◆ **EXERCISE DETAILS**:
Leaving out the pictures, please reproduce exactly and only the lines from the one that contains "Given: Open The" through the last line below.
————
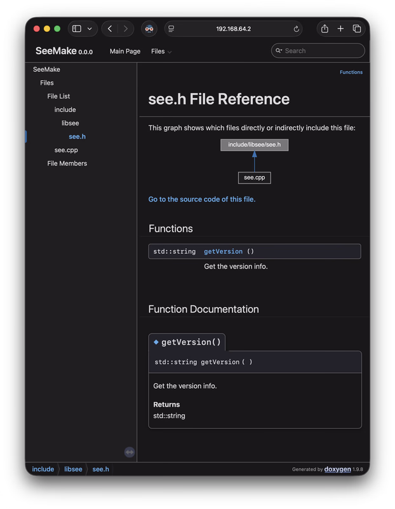
Task: Select see.cpp in the file tree
Action: (x=66, y=150)
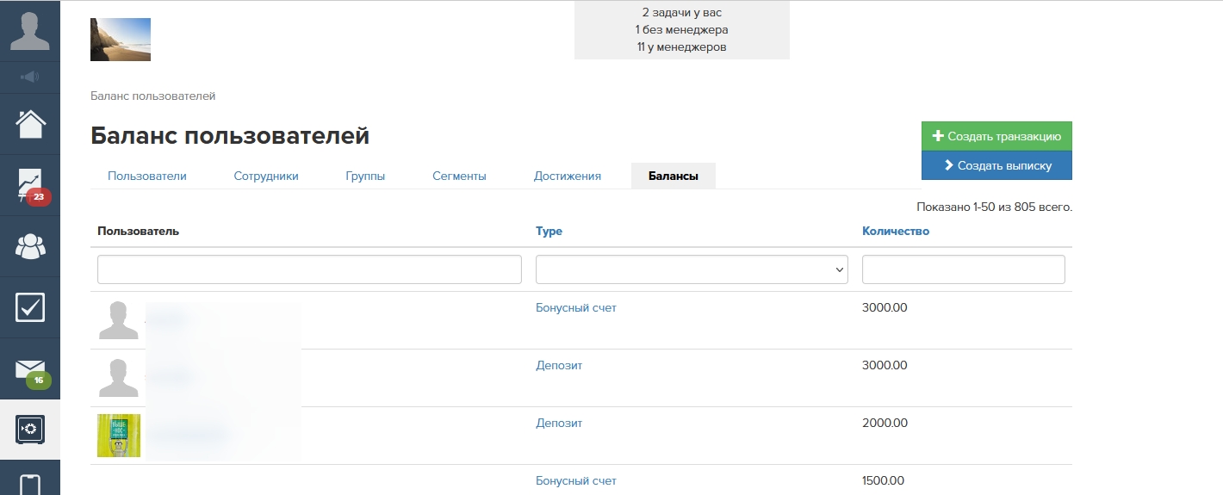The image size is (1223, 495).
Task: Sort the table by Количество column
Action: click(895, 231)
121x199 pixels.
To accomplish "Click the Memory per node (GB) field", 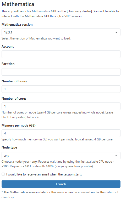I will point(61,133).

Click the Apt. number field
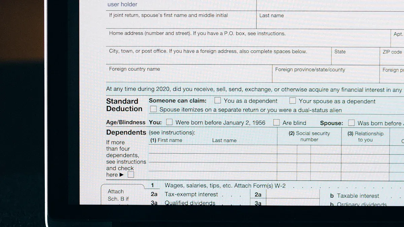tap(397, 41)
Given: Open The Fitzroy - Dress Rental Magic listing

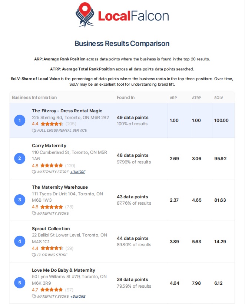Looking at the screenshot, I should point(67,111).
————
◆ **EXPECTED ANSWER**:
Given: Open The Fitzroy - Dress Rental Magic listing

Looking at the screenshot, I should point(67,111).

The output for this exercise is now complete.